Data extract
--

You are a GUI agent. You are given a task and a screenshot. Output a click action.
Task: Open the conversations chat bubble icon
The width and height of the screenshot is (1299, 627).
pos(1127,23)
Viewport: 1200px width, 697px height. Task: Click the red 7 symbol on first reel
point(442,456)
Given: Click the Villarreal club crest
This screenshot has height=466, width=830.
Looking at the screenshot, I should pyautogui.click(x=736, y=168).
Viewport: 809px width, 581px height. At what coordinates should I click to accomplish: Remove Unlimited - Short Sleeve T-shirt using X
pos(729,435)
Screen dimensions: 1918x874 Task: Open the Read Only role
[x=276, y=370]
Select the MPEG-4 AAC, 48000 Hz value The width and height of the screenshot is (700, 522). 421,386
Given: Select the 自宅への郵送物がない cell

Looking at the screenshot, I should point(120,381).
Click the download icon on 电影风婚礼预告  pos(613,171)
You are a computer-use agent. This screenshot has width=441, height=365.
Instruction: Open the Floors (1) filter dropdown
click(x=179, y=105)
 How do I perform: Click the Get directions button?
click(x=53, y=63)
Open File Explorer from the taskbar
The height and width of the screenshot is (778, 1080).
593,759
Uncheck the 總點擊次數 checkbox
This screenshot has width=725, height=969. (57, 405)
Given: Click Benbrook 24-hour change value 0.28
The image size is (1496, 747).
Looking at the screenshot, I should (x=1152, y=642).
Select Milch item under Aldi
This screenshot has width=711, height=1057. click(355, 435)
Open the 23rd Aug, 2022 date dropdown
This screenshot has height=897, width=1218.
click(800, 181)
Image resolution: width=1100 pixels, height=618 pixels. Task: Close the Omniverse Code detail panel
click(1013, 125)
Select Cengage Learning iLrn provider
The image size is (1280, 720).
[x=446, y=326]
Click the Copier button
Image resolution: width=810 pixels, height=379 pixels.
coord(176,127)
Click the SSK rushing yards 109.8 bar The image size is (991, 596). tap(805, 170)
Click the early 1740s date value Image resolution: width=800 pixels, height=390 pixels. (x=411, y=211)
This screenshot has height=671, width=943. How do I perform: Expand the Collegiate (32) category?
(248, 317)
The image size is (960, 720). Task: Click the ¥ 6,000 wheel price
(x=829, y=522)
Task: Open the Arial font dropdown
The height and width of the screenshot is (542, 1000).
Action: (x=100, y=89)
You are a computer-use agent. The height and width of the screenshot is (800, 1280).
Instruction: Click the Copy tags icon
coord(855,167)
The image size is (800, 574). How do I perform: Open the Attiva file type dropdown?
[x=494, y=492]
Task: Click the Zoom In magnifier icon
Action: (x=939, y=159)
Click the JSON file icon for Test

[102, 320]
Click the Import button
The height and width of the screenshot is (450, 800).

--

Work instructions
The listing above is to be transcribed in full, with no line omitted.

Solution to the problem
You are a GUI agent. You are given a task and a screenshot. Output a click action.
Task: Open the conversations chat bubble icon
The width and height of the screenshot is (1299, 627).
pos(1127,23)
Viewport: 1200px width, 697px height. Task: Click the red 7 symbol on first reel
point(442,456)
Given: Click the Villarreal club crest
This screenshot has height=466, width=830.
Looking at the screenshot, I should pyautogui.click(x=736, y=168).
Viewport: 809px width, 581px height. At what coordinates should I click to accomplish: Remove Unlimited - Short Sleeve T-shirt using X
pos(729,435)
Screen dimensions: 1918x874 Task: Open the Read Only role
[x=276, y=370]
Select the MPEG-4 AAC, 48000 Hz value The width and height of the screenshot is (700, 522). 421,386
Given: Select the 自宅への郵送物がない cell

Looking at the screenshot, I should point(120,381).
Click the download icon on 电影风婚礼预告  pos(613,171)
You are a computer-use agent. This screenshot has width=441, height=365.
Instruction: Open the Floors (1) filter dropdown
click(x=179, y=105)
 How do I perform: Click the Get directions button?
click(x=53, y=63)
Open File Explorer from the taskbar
The height and width of the screenshot is (778, 1080).
593,759
Uncheck the 總點擊次數 checkbox
This screenshot has width=725, height=969. (57, 405)
Given: Click Benbrook 24-hour change value 0.28
The image size is (1496, 747).
Looking at the screenshot, I should (x=1152, y=642).
Select Milch item under Aldi
This screenshot has width=711, height=1057. click(355, 435)
Open the 23rd Aug, 2022 date dropdown
This screenshot has height=897, width=1218.
click(800, 181)
Image resolution: width=1100 pixels, height=618 pixels. Task: Close the Omniverse Code detail panel
click(1013, 125)
Select Cengage Learning iLrn provider
The image size is (1280, 720).
[x=446, y=326]
Click the Copier button
Image resolution: width=810 pixels, height=379 pixels.
coord(176,127)
Click the SSK rushing yards 109.8 bar The image size is (991, 596). tap(805, 170)
Click the early 1740s date value Image resolution: width=800 pixels, height=390 pixels. (x=411, y=211)
This screenshot has height=671, width=943. How do I perform: Expand the Collegiate (32) category?
(248, 317)
The image size is (960, 720). Task: Click the ¥ 6,000 wheel price
(x=829, y=522)
Task: Open the Arial font dropdown
The height and width of the screenshot is (542, 1000).
Action: (x=100, y=89)
You are a computer-use agent. The height and width of the screenshot is (800, 1280).
Instruction: Click the Copy tags icon
coord(855,167)
The image size is (800, 574). How do I perform: Open the Attiva file type dropdown?
[x=494, y=492]
Task: Click the Zoom In magnifier icon
Action: (x=939, y=159)
Click the JSON file icon for Test

[102, 320]
Click the Import button
The height and width of the screenshot is (450, 800).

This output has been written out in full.